Believe me, I think those things. All the time, in fact. Just not at this particular moment. At the moment you ask, the thoughts can be a little, well, romantically underwhelming.

My last cranial MRI. This explains a lot. I wish I'd known sooner.

My last cranial MRI. This explains a lot. I wish I’d known sooner.

“I saaa-id, ‘what are you thinking?'”

“Oh, nothing. Just enjoying the moment. Why?”

“No reason. Love you.”

And then you go to sleep/keep walking in the garden/take a sip of coffee. A masterful deflection. Right?

RIGHT !?!?

I bet every dude reading this is agreeing, while every woman is shaking her head. I know, I know. I really want to be better at this shit. I want to find a way to enjoy that graze to my nads. But it’s just so, I don’t know, begging me to lie. I am a terrible liar. I get twitchy and stupid.

Wait. Is this a test of my creativity?
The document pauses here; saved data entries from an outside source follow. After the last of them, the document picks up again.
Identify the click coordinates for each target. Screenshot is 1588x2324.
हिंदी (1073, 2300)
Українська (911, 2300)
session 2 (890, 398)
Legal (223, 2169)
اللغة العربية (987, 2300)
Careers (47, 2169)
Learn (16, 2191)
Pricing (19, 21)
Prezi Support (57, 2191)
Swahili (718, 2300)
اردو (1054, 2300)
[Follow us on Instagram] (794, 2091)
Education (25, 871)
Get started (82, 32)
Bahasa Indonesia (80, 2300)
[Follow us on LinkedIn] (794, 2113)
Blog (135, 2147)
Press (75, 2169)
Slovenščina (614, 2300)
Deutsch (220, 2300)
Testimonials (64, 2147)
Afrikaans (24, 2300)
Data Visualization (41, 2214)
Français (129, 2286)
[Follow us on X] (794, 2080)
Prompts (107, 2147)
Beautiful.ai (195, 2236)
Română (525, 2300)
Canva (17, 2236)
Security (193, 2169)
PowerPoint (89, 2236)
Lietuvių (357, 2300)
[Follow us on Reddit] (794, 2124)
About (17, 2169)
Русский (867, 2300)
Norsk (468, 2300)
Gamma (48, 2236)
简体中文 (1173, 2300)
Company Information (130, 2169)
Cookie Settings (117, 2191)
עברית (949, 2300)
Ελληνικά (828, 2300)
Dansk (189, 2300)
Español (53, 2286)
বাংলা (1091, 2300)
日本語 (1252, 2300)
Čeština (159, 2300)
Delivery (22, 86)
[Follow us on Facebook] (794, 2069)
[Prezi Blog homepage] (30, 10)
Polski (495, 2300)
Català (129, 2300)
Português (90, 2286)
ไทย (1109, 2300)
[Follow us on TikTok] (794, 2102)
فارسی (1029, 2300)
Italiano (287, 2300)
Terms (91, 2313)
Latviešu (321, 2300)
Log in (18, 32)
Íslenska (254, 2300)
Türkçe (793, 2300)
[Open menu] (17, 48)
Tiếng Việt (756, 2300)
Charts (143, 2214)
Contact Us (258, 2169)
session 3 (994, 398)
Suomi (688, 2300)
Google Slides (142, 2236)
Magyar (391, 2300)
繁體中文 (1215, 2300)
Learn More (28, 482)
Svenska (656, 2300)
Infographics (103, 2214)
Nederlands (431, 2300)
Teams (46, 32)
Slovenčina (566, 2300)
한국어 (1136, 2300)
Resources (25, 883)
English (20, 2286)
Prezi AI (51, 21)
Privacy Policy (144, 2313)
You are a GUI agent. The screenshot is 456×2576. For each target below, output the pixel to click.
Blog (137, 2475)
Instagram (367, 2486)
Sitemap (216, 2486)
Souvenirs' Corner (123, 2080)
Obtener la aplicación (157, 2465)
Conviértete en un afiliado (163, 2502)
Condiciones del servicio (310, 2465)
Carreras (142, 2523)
Am I supposed to lie really awesome and romantic-like?

One time after the question I said ‘oh nothing, really.’ Oops. Really? No. Not ‘really.’ Nothing. I was thinking nothing at all. Well, nothing I wouldn’t be ashamed of, anyway. After that stupid slip, I was a Taliban captive at Guantanamo, having the hairs on my testicles removed by tugging them off, one-by-one until I coughed up some intelligence about the inner workings of my mind.

Okay, I had a bad week at the office, and yeah, sometimes I do feel kind of insecure in relation to other dudes. Damn! That wasn’t what I was thinking about. I was thinking about how funny it would be if Sponge Bob and Kermit the Frog were getting fisted by Miss Piggy.

I cracked like a fat kid to a pile of Twinkies. I just handed crucial intelligence to the infidel. I revealed a way through the posturing, macho facade my brothers and I have masterfully erected to keep our emotional secrets hidden in our man-caves. Now she has a target to launch drone strikes and blow my little emotionally-stunted jihadis out of their repressed hiding places.

I will get revenge against the infidel, my brethren. Do not worry. I will buy some jewellery, a dozen roses, take her to dinner, and let her choose the romantic comedy for movie night. Then I will give her a back rub, and light a trail of scented candles that lead her to her pillow, upon which there will be two exquisite chocolates on it – less than the six I started with, because chocolate is my heroin and I had four as I was lighting the candles.

I will not resort to playing Barry White music and offering to dance at the bedside. That much North American romantic cliché in one day will have destroyed what little remains of my soul. A man must be able to enter the cave of brothers with his head held high.

I will never forget the jeers I received when I opined over beers and golf that The Notebook wasn’t bad, and another time when I described the colour of eggplant as aubergine. Come on guys, it ain’t purple. So, there will be no Barry White. Sorry, Barry White, it’s not you, it’s me.

So, having showered you with campy bribes to weaken your mental defences, I’ll get even by asking the male equivalent of those four words. “So, am I, you know, uh, compared to your past ones, relatively speaking, of course, bigger, average, or, uh, you know, uh, smaller. Down there, I mean? (pointing to my penis)”

On second thought, maybe Jack Nicholson in A Few Good Men was right. I’m not sure I want the truth because I really can’t handle the truth.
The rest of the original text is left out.